The new Times article is far from kind to Judith Miller, nor does it offer compelling justification for Miller’s long refusal to testify before Special Prosecutor Patrick Fitzgerald’s grand jury that has been investigating the July 2003 outing of Valerie Plame Wilson as a covert CIA agent involved in preventing the proliferation of WMD.

The article notes that “three courts, including the Supreme Court declined to back Ms. Miller.” The Times neglected to point out that some of the judges supported the principle of a journalist being allowed to protect sources, but felt that national security considerations along with the evidence that a serious crime had been committed outweighed any right Miller might ordinarily have to protect this source.

The Times also neglected to mention that Fitzgerald knew all along that Miller’s source was I. Lewis “Scooter” Libby. He identified Libby in his initial court filings against Miller. The Times dances around speculation that Miller herself might be a target of Fitzgerald’s investigation, and that some feel her refusal to testify might indicate a desire to shield herself rather than Libby. The article does note that some “critics said The Times was protecting not a whistle-blower but an administration campaign intended to squelch dissent.”
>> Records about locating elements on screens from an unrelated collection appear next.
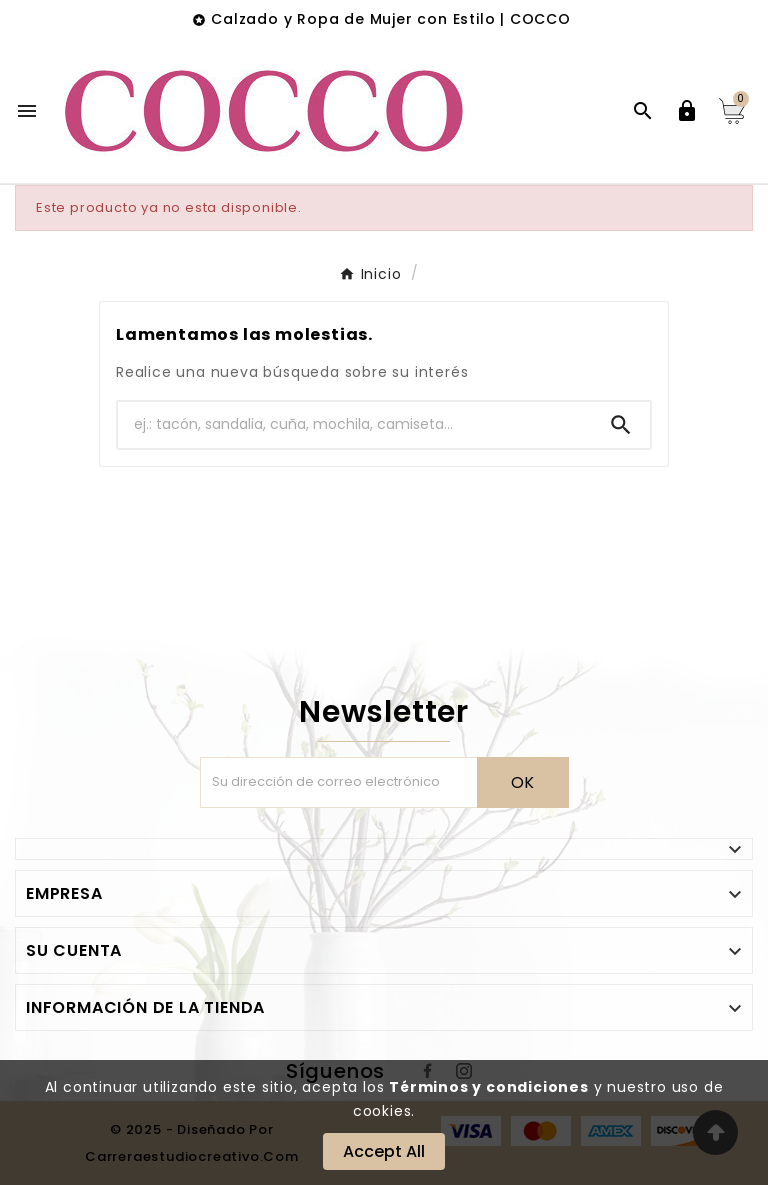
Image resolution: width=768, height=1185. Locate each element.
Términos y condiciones (489, 1087)
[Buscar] (355, 424)
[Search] (621, 425)
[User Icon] (687, 111)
Below: AN UNFLATTERING PORTRAIT OF JUDITH MILLER’S REPORTING …

AN UNFLATTERING PORTRAIT OF JUDITH MILLER’S REPORTING

Neither Judith Miller’s personality nor the veracity of her reporting emerge unscathed in the Times article:

On Miller’s uncritical reporting about Saddam Hussein’s WMD capabilities:

When no evidence was found, her reporting, along with that of some other journalists, came under fire. She was accused of writing articles that helped the Bush administration make its case for war.
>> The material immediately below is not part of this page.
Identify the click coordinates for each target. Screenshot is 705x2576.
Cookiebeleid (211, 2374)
“I told her there was unease, discomfort, unhappiness over some of the coverage,” said Roger Cohen, who was foreign editor at the time. “There was concern that she’d been convinced in an unwarranted way, a way that was not holding up, of the possible existence of W.M.D.”

Miller does not defend her reporting:

“W.M.D. – I got it totally wrong,” she said.
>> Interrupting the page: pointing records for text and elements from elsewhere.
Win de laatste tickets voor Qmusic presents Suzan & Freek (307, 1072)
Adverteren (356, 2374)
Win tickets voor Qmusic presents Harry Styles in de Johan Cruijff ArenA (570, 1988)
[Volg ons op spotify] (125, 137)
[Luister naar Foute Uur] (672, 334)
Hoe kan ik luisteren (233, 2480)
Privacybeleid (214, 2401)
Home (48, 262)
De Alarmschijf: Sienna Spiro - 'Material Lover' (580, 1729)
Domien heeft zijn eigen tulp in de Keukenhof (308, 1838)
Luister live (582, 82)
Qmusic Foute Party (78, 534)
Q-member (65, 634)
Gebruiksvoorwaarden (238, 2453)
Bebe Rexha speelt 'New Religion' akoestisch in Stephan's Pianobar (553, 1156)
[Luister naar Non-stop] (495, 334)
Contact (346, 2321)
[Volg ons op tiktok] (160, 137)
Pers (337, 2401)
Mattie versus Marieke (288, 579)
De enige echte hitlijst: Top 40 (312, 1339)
But nor does she accept responsibility for the flawed reporting. She suggests, as she has elsewhere, that it is her sources who are to blame, not her failure to question or further investigate the validity of what they were feeding her:

“The analysts, the experts and the journalists who covered them – we were all wrong. If your sources are wrong, you are wrong. I did the best job that I could.”

“We have everything to be proud of and nothing to apologize for,” Ms. Miller said in the interview Friday.

AND AN UNFLATTERING PORTRAIT OF JUDITH MILLER:

Excerpts from the article:

  • Inside the newsroom, she was a divisive figure. A few colleagues refused to work with her.
  • “Judy is a very intelligent, very pushy reporter,” said Stephen Engelberg, who was Ms. Miller’s editor at The Times for six years…”
  • Douglas Frantz, who succeeded Mr. Engelberg as investigative editor, recalled that Ms. Miller once called herself “Miss Run Amok.” [meaning] “’I can do whatever I want.” [Yet it was not until ten months later, on May 26, 2004 that Executive Editor Bill Keller published] “an editors’ note that criticized some of the paper’s coverage of the run-up to the war. “The note said the paper’s articles on unconventional weapons were credulous. It did not name any reporters and said the failures were institutional. Five of the six articles called into question were written or co-written by Ms. Miller.”

While the Times article does not question Miller’s veracity outright, it is implicit that Miller stretched the truth in at least one instance:

It is not clear why Ms. Miller said in an interview that she “made a strong recommendation to my editor” that the [Plame] story be pursued. “I was told no,” she said. She would not identify the editor

But…

Ms. Abramson, the Washington bureau chief at the time, said Ms. Miller never made any such recommendation.

And when asked about a report in The Washington Post [that] reported that “two top White House officials disclosed Plame’s identity to at least six Washington journalists,” Philip Taubman, Ms. Abramson’s successor as Washington bureau chief, asked Ms. Miller and other Times reporters whether they were among the six. Ms. Miller denied it…. “The answer was generally no,” …Ms. Miller said the subject of Mr. Wilson and his wife had come up in casual conversation with government officials…, Mr. Taubman said, but Ms. Miller said “she had not been at the receiving end of a concerted effort, a deliberate organized effort to put out information.”